Atlantic Bank set to expand in short term

NEW YORK – Atlantic Bank, the National Bank of Greece’s US subsidiary, appears ready to reach its lofty goals. The bank’s healthy capital base, the result of several years of profitability, is paving the way for its expansion. This expansion will be based on acquisitions, like the recent one of Yonkers Finance. In two years’ time, Atlantic will expand from 20 branches to 50, almost all in the New York City metropolitan area. After all, the bank is exclusively focused on the East Coast; the loss-generating Chicago branch has been closed. The above goals were outlined to reporters yesterday, at the bank’s Manhattan headquarters by Governor Theodoros Karatzas, Deputy Governor Apostolos Tamvakakis, the general manager of international operations, Agis Leopoulos, and Atlantic President Thomas O’Brien. Karatzas underlined the significance of Atlantic’s contribution to the group’s profits at a time of declining profits at home. He said Atlantic’s profit for the whole of 2002 is forecast at 51-52 million euros, or about 75 to 80 percent of all group profits. The acquisition of Yonkers Finance was part of the bank’s strategy to widen its client base beyond Greek Americans, Karatzas said. With $2.7 billion in assets, Atlantic Bank is among the top 100 US banks, and 20th among the 100 banks based in New York State. It has been operating for 75 years and National Bank is still its sole shareholder. It has recently expanded into mortgages, after offering exclusively retail banking services. Atlantic Bank not only withstood the shock of the September 11, 2001 terrorist attacks on New York but significantly improved its finances thanks to a program of severe cuts in expenses. Asked by Kathimerini if they feared a «property bubble» similar to the one afflicting the stock markets, and especially technology stocks, Atlantic’s top management replied that a crisis similar to the one that hit the US real estate market in 1989-90 was highly unlikely.
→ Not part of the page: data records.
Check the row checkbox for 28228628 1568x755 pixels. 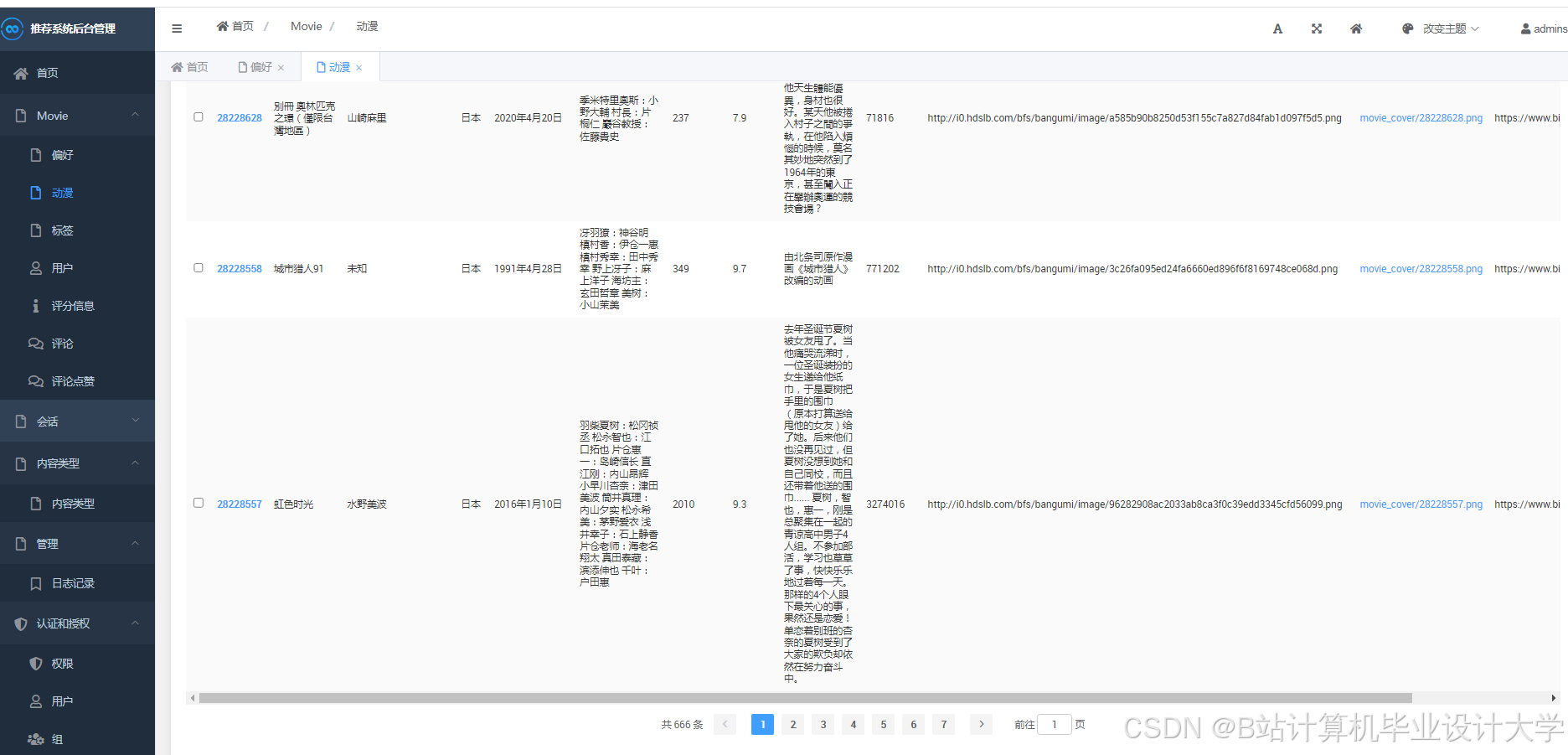point(198,116)

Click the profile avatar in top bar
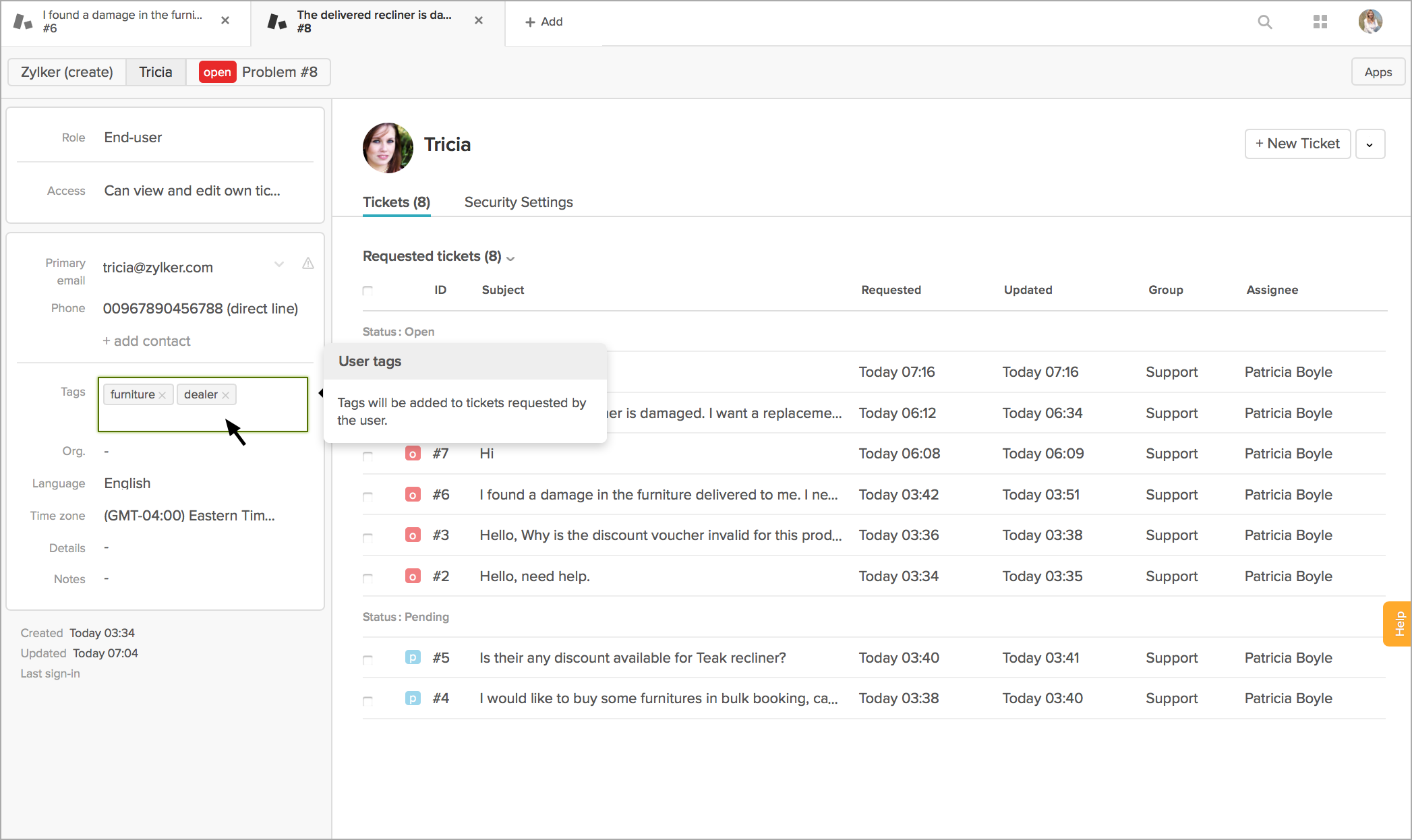[x=1370, y=22]
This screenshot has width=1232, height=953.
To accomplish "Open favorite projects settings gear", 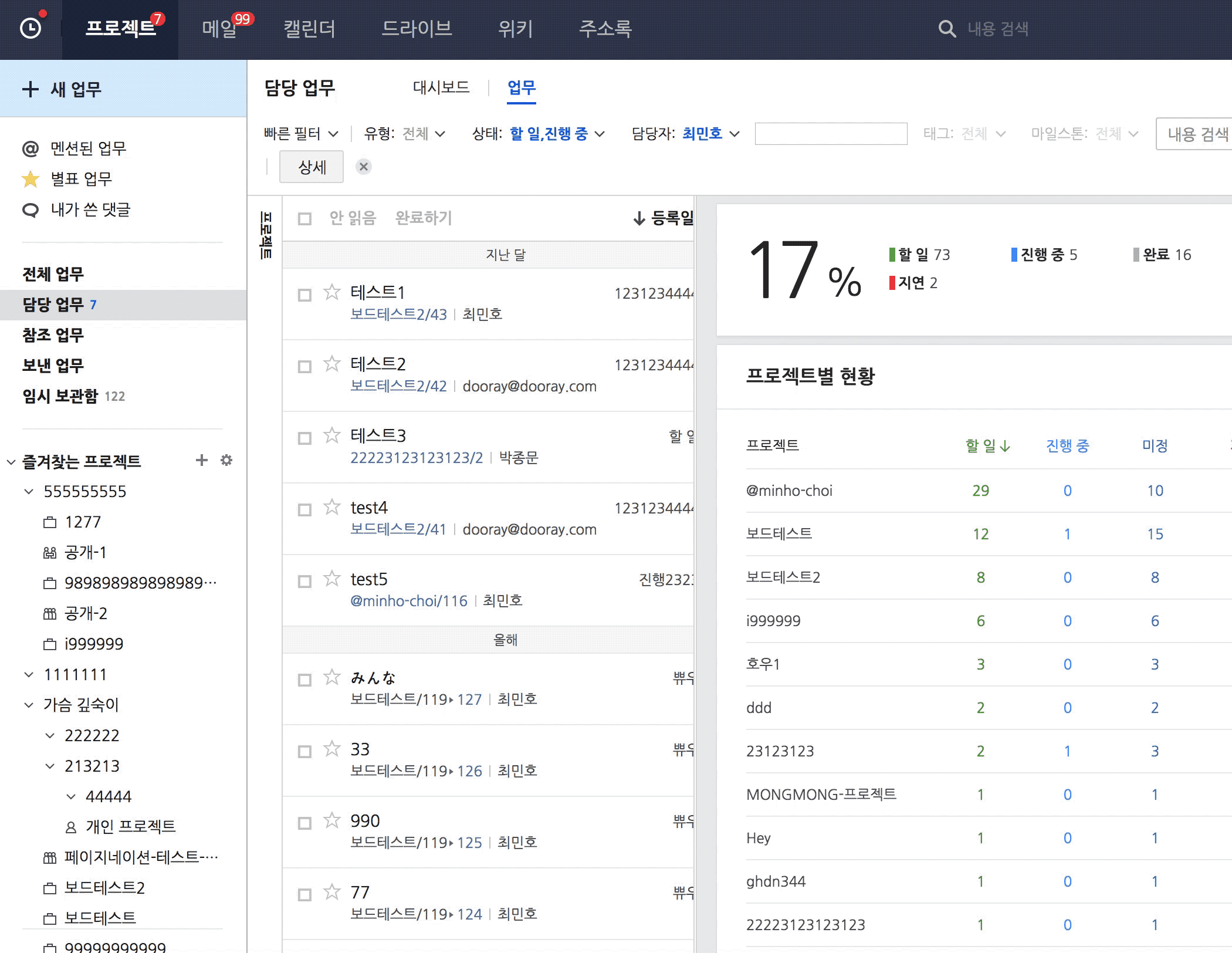I will pos(226,461).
The property market had, indeed, risen to record highs after investors had invested their profits from the stock exchange there but the market seems to be going through a soft landing, as commercial property prices and rents are slowly declining from record levels. Atlantic’s management was also confident that a likely attack on Iraq would not greatly affect either retail banking or mortgages but that the market could go through a leveling-off period.